Mark Zuckerberg attended hearings in Congress to defend Facebook, after the revelation that information on 87m users had been obtained by a political-analytics firm linked to the Trump campaign. Mr Zuckerberg said he could accept regulation of the social network, provided it was under the “right framework”, which he suggested might be something akin to impending data-protection rules in Europe. Mr Zuckerberg’s assured performance helped lift Facebook’s share price by 5.7% over his two days on the Hill. See article.
Get ready Russia!
America’s latest round of sanctions against Russia hit hard, causing Russian stockmarkets to dive and the rouble to plunge. Chief among the sanctions’ targets were seven oligarchs and 12 companies they own or control, but investor disquiet was more widely felt, spreading to Sberbank, Russia’s biggest bank, among others. The list included Oleg Deripaska and his companies, such as Rusal, a producer of aluminium. Underlining the sanctions’ potency, Ivan Glasenberg, the chief executive of Glencore, resigned from Rusal’s board, which he had joined in 2007. See article.

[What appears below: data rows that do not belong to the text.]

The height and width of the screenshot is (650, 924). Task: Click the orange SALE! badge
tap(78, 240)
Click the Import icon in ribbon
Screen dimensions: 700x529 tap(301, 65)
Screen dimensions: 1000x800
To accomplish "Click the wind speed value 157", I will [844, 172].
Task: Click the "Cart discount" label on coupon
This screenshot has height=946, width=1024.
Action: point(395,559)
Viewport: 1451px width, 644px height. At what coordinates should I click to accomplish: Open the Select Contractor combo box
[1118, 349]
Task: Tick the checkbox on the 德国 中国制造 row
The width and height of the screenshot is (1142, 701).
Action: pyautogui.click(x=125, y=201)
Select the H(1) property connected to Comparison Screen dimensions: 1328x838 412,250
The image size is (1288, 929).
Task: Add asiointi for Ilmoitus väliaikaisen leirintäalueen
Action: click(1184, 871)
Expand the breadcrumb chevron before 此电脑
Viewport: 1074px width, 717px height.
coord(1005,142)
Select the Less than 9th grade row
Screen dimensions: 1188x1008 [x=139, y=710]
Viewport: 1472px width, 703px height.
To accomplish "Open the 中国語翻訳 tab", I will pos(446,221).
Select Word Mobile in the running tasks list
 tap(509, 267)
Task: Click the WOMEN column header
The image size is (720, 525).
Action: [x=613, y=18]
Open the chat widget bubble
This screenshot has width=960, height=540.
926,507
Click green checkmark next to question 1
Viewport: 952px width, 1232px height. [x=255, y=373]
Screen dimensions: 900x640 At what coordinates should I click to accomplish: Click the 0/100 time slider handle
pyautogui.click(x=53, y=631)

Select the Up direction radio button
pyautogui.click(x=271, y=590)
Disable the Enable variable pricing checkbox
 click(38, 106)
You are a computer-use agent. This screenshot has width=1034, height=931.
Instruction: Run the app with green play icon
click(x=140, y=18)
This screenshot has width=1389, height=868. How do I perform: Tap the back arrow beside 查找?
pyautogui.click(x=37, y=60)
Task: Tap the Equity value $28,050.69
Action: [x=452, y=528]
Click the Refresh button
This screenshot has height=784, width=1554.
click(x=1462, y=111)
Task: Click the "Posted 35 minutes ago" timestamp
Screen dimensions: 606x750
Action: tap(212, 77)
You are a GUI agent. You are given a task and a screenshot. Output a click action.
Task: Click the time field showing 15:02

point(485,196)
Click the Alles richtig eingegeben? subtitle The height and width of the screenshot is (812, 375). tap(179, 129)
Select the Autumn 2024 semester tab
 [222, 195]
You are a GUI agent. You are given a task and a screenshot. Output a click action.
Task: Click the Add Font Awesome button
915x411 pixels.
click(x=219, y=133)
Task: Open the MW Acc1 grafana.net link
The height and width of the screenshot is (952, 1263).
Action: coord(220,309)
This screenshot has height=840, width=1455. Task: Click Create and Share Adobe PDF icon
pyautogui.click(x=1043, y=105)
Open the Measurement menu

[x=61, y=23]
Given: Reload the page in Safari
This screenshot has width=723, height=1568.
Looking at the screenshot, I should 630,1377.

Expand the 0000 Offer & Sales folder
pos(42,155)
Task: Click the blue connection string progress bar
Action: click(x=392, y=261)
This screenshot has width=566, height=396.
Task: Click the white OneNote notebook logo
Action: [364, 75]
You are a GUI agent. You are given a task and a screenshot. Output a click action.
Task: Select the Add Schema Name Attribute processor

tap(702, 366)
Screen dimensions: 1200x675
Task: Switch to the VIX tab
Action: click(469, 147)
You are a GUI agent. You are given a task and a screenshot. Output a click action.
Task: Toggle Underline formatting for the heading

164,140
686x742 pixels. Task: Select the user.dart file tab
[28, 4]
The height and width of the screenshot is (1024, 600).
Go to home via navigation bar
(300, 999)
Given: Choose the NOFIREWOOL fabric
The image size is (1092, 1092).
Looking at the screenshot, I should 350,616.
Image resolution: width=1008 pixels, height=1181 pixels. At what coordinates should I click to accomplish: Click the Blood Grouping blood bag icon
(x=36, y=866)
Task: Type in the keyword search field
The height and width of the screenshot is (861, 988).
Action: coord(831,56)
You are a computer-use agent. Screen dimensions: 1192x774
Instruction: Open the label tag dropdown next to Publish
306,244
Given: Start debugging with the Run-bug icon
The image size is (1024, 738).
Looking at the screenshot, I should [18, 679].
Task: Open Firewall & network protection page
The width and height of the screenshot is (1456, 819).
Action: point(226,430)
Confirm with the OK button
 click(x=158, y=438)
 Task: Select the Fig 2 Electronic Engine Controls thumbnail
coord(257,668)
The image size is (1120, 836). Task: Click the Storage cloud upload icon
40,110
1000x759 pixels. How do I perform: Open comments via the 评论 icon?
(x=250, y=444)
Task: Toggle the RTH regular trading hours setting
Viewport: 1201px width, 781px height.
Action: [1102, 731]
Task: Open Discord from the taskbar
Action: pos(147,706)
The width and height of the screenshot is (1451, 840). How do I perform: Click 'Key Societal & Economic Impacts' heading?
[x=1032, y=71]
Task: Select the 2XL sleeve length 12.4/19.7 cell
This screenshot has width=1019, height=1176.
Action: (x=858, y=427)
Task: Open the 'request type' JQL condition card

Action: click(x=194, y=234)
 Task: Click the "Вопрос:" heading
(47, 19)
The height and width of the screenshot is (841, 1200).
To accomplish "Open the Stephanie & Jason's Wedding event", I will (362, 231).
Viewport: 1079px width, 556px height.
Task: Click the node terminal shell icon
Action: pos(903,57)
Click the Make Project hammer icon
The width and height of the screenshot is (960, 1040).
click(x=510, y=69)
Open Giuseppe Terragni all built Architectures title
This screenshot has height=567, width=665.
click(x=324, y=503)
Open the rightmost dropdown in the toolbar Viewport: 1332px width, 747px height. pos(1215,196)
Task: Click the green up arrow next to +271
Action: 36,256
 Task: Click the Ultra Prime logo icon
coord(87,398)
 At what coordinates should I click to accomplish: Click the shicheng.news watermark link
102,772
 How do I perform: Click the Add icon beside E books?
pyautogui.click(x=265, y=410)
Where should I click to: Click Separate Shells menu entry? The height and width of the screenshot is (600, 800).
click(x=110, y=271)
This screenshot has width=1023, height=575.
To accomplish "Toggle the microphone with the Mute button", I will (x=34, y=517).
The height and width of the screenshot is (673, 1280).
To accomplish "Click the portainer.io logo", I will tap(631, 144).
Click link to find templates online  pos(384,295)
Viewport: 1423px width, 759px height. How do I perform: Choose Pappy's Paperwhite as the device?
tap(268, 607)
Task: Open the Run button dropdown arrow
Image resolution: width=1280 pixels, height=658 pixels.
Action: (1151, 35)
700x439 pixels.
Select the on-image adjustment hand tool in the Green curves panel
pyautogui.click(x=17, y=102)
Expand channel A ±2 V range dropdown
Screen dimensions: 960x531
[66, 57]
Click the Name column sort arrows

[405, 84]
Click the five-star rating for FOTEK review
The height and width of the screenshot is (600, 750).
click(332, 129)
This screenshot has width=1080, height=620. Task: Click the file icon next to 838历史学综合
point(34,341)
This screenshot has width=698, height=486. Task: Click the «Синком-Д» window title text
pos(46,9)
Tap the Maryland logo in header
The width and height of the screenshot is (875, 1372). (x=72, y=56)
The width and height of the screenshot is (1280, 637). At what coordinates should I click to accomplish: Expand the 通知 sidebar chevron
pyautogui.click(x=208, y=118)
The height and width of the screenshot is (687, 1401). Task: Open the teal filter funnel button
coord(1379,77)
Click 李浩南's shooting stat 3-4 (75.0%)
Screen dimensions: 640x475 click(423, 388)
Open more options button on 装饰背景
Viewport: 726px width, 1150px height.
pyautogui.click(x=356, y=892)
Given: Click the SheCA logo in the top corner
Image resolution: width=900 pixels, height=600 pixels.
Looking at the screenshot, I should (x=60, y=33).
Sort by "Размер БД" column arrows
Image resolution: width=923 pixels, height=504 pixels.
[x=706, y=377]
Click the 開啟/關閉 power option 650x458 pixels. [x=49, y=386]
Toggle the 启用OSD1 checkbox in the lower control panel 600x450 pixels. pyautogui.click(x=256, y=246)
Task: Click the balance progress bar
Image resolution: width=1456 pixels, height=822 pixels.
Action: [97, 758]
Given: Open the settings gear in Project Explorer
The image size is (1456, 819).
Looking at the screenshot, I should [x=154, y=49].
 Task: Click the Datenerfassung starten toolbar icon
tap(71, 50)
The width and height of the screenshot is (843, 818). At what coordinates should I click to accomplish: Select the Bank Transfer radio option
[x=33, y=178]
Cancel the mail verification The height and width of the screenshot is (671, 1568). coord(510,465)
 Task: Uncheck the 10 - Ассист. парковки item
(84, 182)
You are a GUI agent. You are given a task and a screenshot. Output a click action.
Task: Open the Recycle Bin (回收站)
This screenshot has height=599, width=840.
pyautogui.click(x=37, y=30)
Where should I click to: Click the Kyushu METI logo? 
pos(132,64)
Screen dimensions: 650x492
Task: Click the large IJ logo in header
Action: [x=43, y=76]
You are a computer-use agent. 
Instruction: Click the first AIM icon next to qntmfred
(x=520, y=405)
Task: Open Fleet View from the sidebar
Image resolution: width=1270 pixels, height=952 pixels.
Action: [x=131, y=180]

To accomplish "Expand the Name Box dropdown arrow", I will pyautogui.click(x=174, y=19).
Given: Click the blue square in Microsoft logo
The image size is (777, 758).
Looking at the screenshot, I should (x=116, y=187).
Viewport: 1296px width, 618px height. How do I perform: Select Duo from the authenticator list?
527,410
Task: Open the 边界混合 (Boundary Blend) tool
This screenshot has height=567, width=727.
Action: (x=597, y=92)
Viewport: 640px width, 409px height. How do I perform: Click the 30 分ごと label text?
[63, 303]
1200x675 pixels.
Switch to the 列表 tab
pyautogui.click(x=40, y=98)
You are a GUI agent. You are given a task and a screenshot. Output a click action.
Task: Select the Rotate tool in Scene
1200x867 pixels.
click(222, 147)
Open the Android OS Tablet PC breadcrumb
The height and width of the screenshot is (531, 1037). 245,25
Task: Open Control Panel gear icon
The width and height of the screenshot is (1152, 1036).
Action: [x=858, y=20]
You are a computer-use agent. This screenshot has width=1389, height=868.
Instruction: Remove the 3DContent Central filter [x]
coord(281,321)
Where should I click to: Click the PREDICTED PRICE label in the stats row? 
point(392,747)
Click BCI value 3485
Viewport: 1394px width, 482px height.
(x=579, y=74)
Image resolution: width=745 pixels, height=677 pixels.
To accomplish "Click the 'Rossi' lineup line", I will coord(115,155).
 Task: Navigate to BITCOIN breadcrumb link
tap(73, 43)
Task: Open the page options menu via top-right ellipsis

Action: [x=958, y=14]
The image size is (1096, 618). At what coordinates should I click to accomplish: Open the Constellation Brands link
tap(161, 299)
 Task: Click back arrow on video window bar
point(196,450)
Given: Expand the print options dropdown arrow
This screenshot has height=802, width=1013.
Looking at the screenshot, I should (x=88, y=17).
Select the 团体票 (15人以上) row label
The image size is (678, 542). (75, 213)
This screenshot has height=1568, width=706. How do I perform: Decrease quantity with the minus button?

Stockmarkets in general had another volatile week, in part because sentiment fluctuated about the prospects of a trade war between America and China. Heightened geopolitical tensions over Syria pushed oil prices higher (some good news at least for the Russian economy). Brent crude climbed above $72 a barrel, its highest level since 2014.
Deutsche Bank ousted John Cryan as chief executive, three years into his five-year contract. The German lender has suffered three consecutive annual losses and Paul Achleitner, the chairman, was said to be unhappy with the slow pace of the bank’s turnaround. Still, several investors complained about the manner of Mr Cryan’s defenestration, which could make for a turbulent annual shareholders’ meeting next month. The new CEO is Christian Sewing, who headed Deutsche’s retail bank. See article.
A new driver
Deutsche Bank wasn’t the only illustrious German company shaking up its management. Volkswagen was reportedly ready to replace Matthias Müller as chief executive with Herbert Diess, who heads its core passenger-car brand. Mr Müller got the CEO’s job in September 2015, when Martin Winterkorn resigned in the wake of the carmaker’s emissions-cheating scandal. See article.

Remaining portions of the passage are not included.